How This Skill Works
Define a workflow in Amazon States Language (ASL) as a JSON state machine. Step Functions executes states such as Task, Choice, Parallel, Map, and Wait, while managing retries, backoffs, and data flow between steps. It integrates with Lambda, API Gateway, and other AWS services, and you can monitor executions in the console.
When to Use It
- Coordinating multiple AWS services into a business process (e.g., order processing, data pipelines).
- Implementing error handling, retries with backoff, and failure paths.
- Running long-lived workflows (Standard) or high-volume, short-duration tasks (Express).
- Orchestrating parallel branches to improve throughput and efficiency.
- Debugging and auditing executions with step-by-step state history.
Quick Start
- Step 1: Define your ASL state machine JSON that models the workflow.
- Step 2: Deploy the state machine using AWS CLI or boto3 to create it.
- Step 3: Start an execution with input data and monitor via the console or CloudWatch.
Best Practices
- Choose Standard vs Express based on durability, latency, and scale needs.
- Design idempotent tasks and implement retries with exponential backoff.
- Keep state machine definitions focused; use Map/Parallel to handle batches.
- Filter sensitive data from inputs/outputs and minimize payloads.

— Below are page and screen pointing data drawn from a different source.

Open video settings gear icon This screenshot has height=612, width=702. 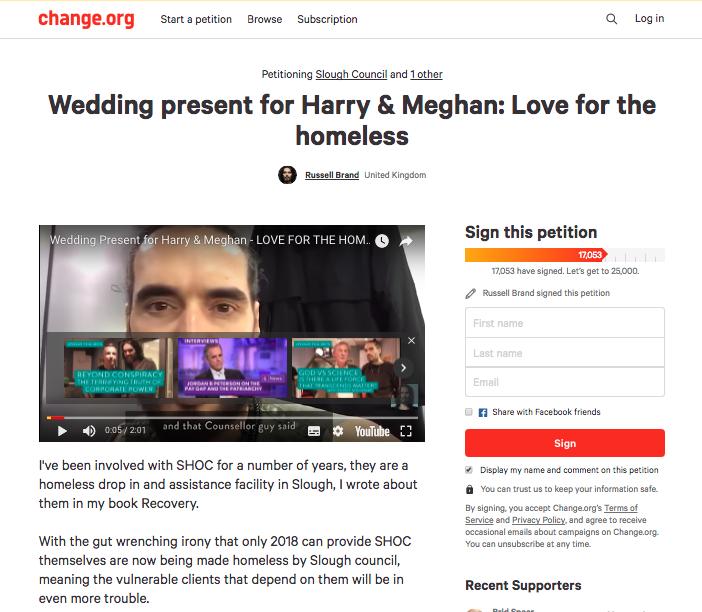[x=338, y=431]
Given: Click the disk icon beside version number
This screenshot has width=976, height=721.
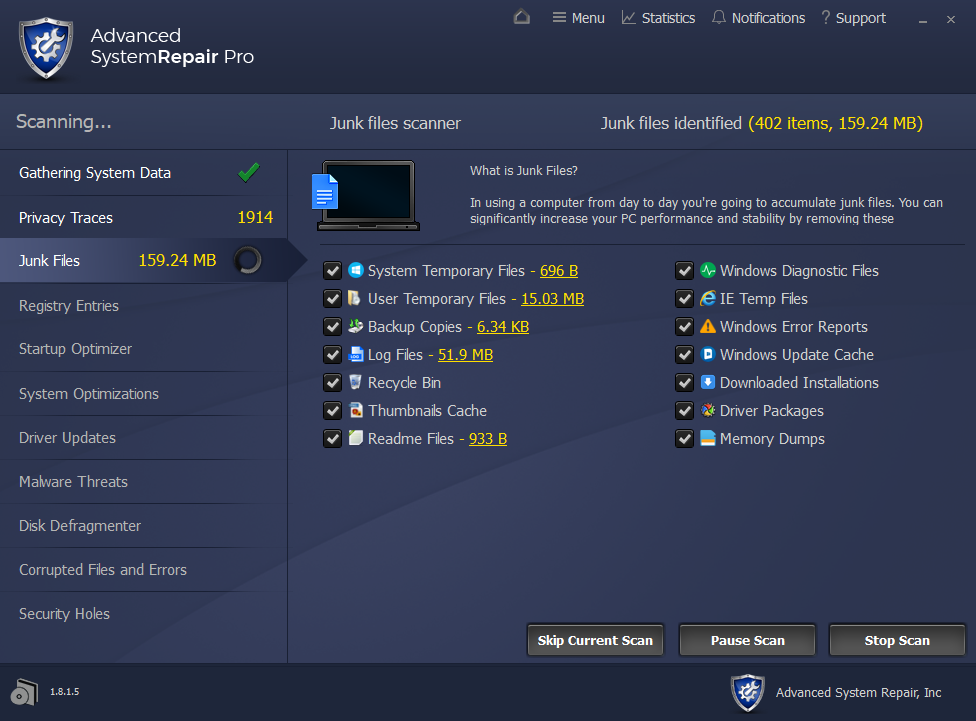Looking at the screenshot, I should point(24,691).
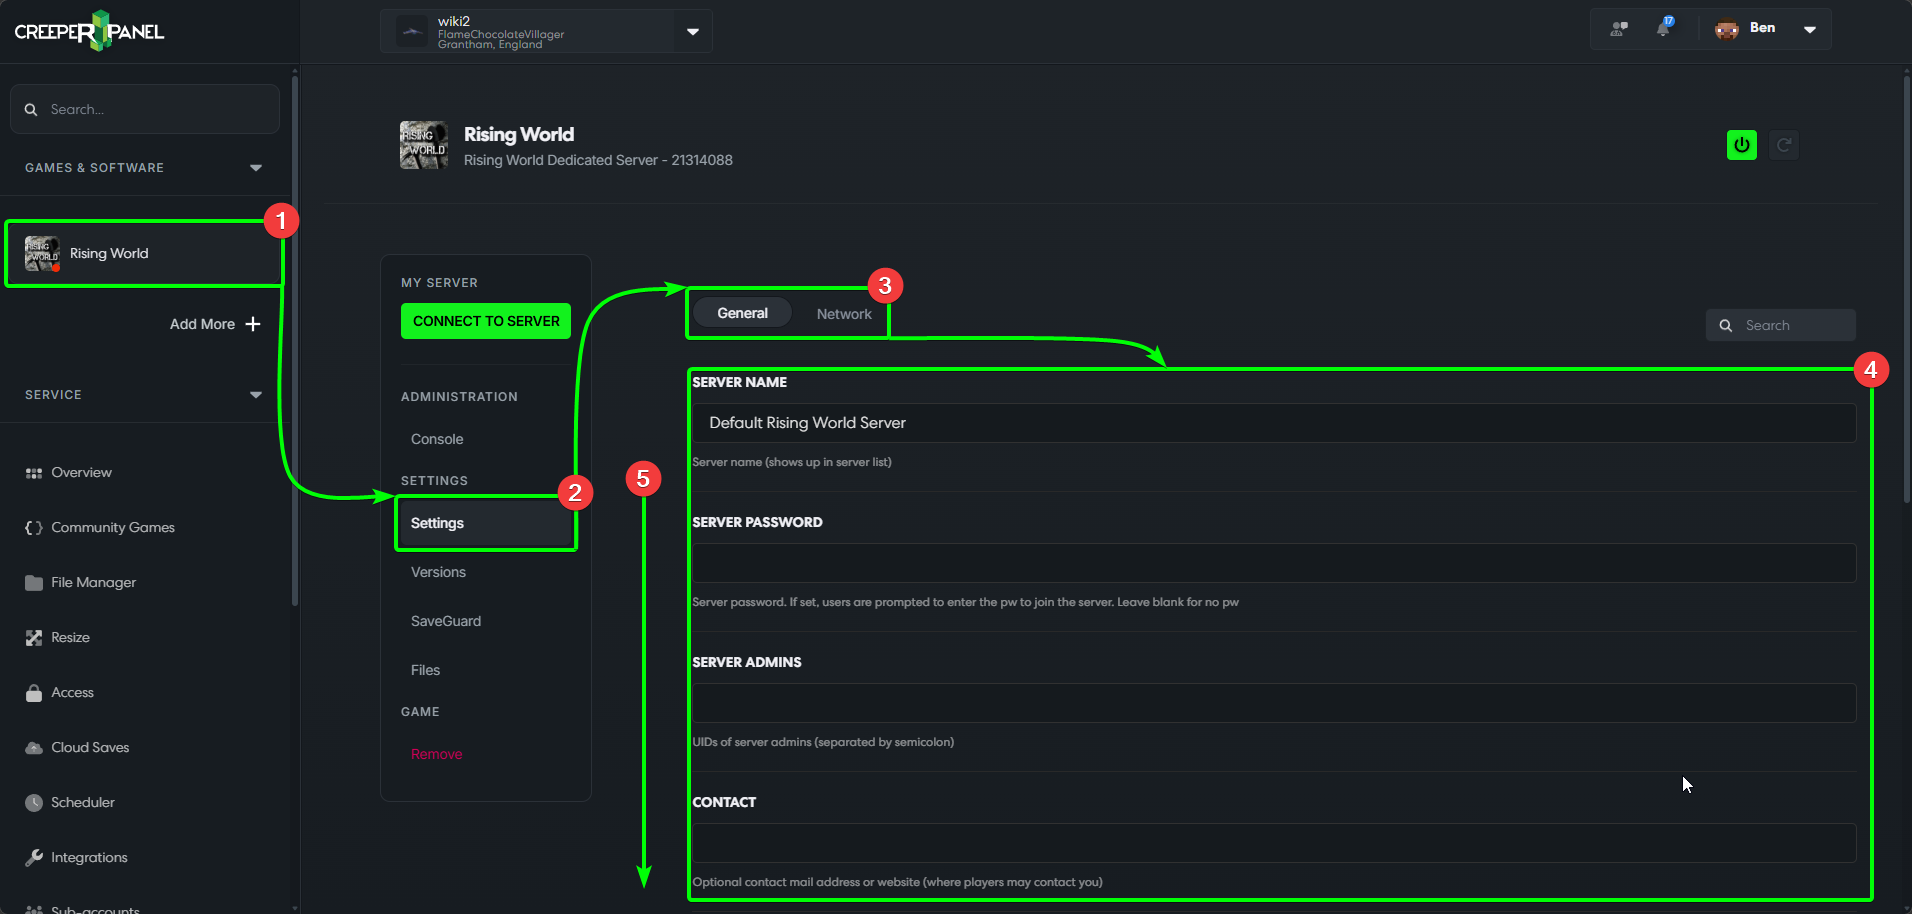
Task: Open the notifications bell
Action: [x=1663, y=29]
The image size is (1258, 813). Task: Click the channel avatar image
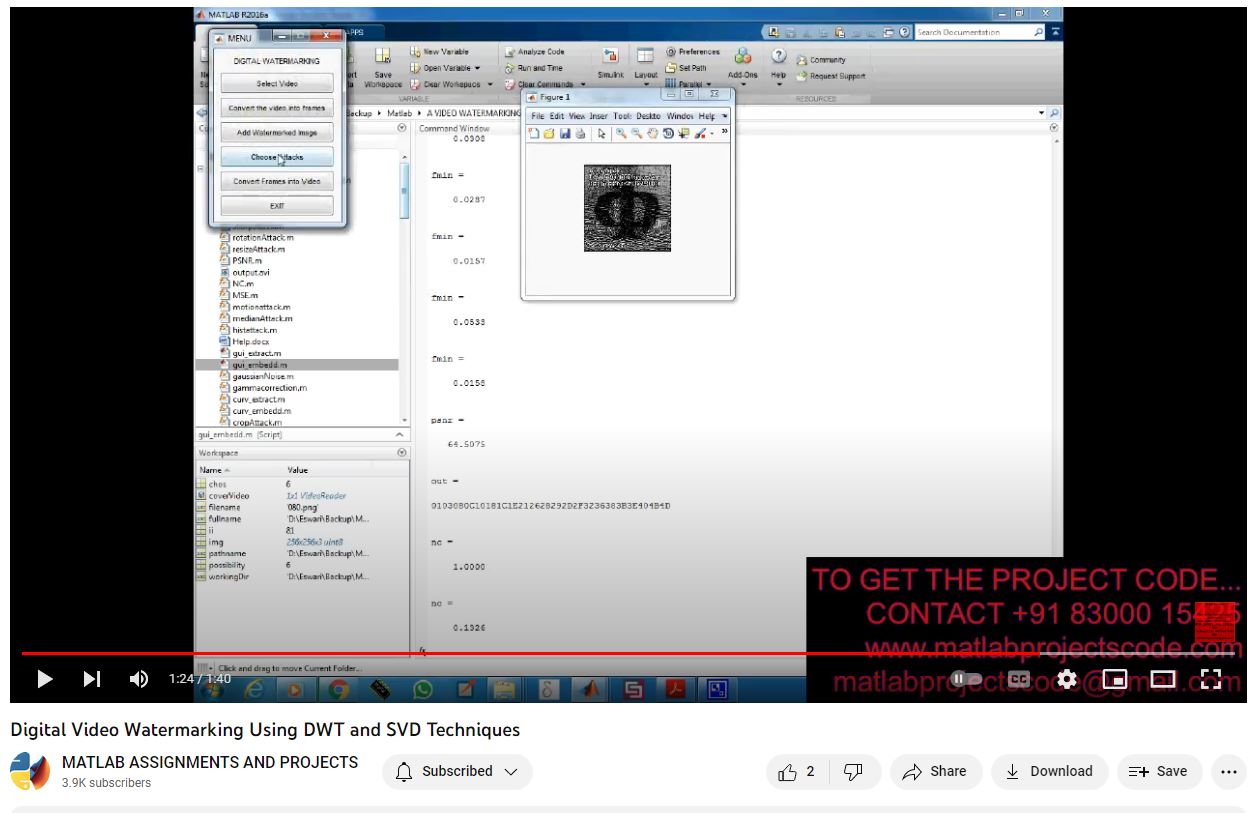(x=30, y=771)

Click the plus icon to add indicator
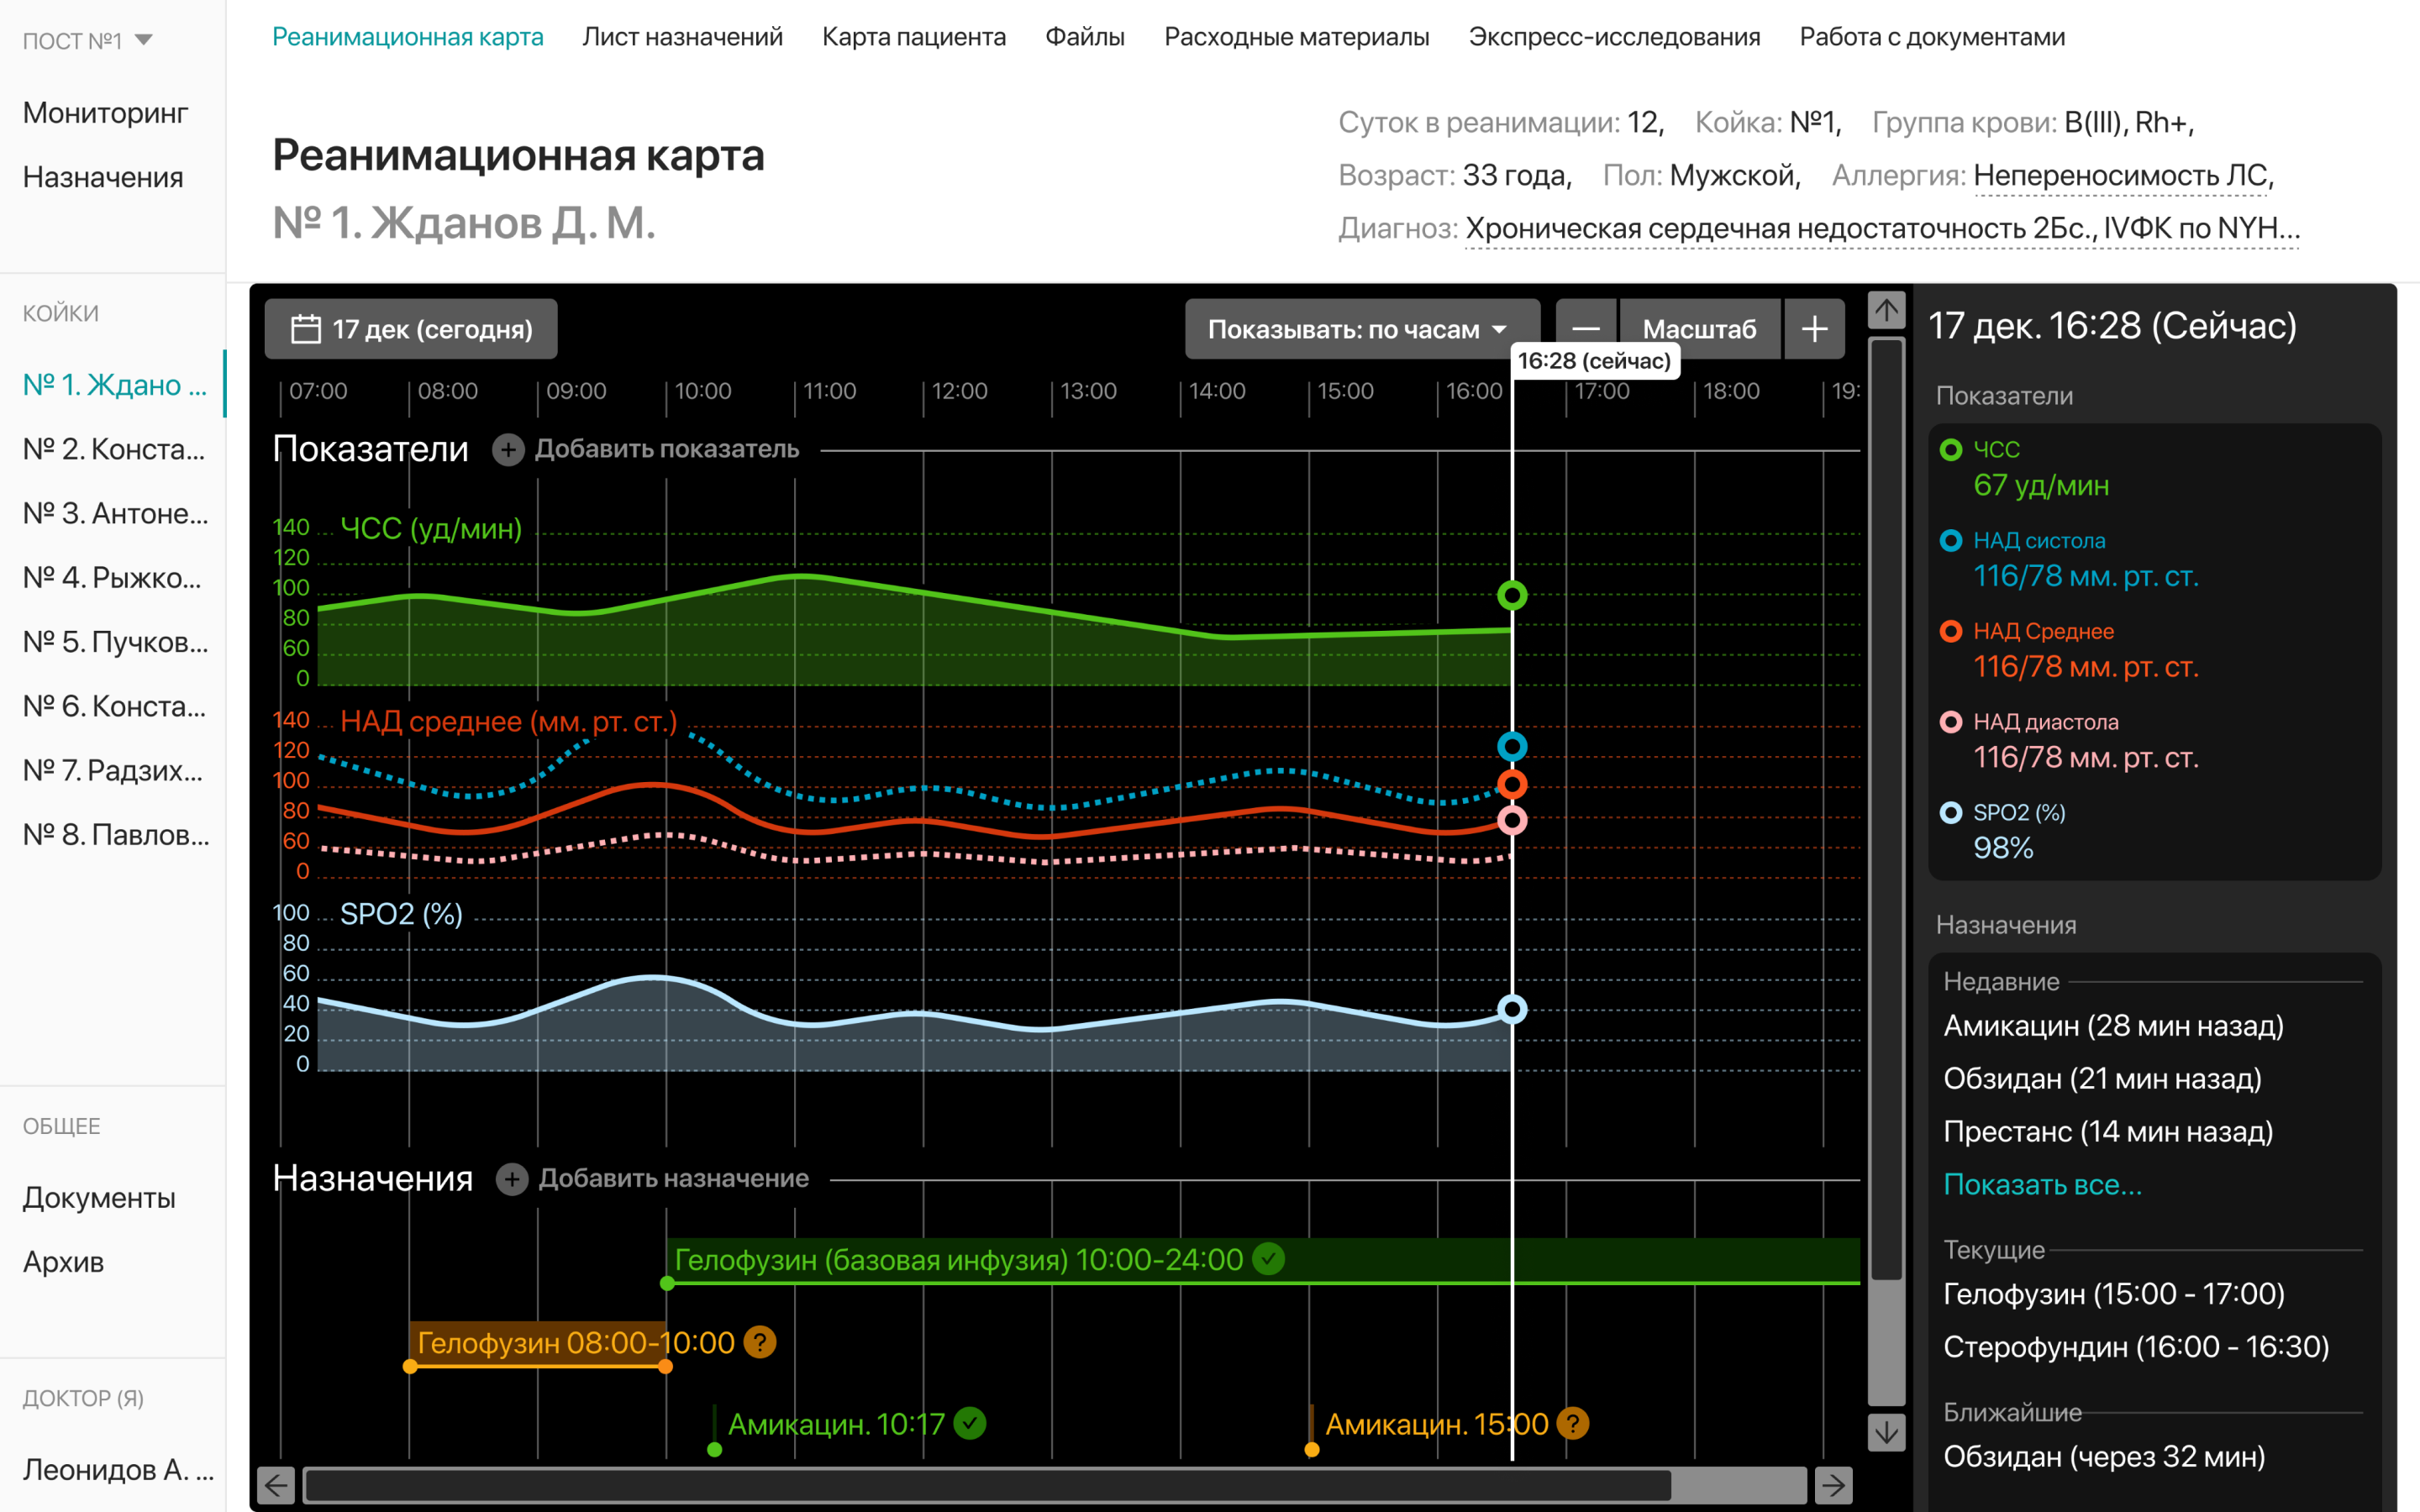pyautogui.click(x=508, y=450)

- Enable CloudWatch logs, metrics, and alarms to monitor executions.
Example Use Cases
- Simple Lambda Workflow: ValidateOrder → ProcessPayment → FulfillOrder.
- Create and deploy a state machine via AWS CLI (create-state-machine) or boto3 (create_state_machine).
- Start an execution with an input payload like an order and track its progress.
- Routing with Choice state based on total value or priority (high-value or rush orders).
- Processing items in parallel using Parallel or Map states to speed up workloads.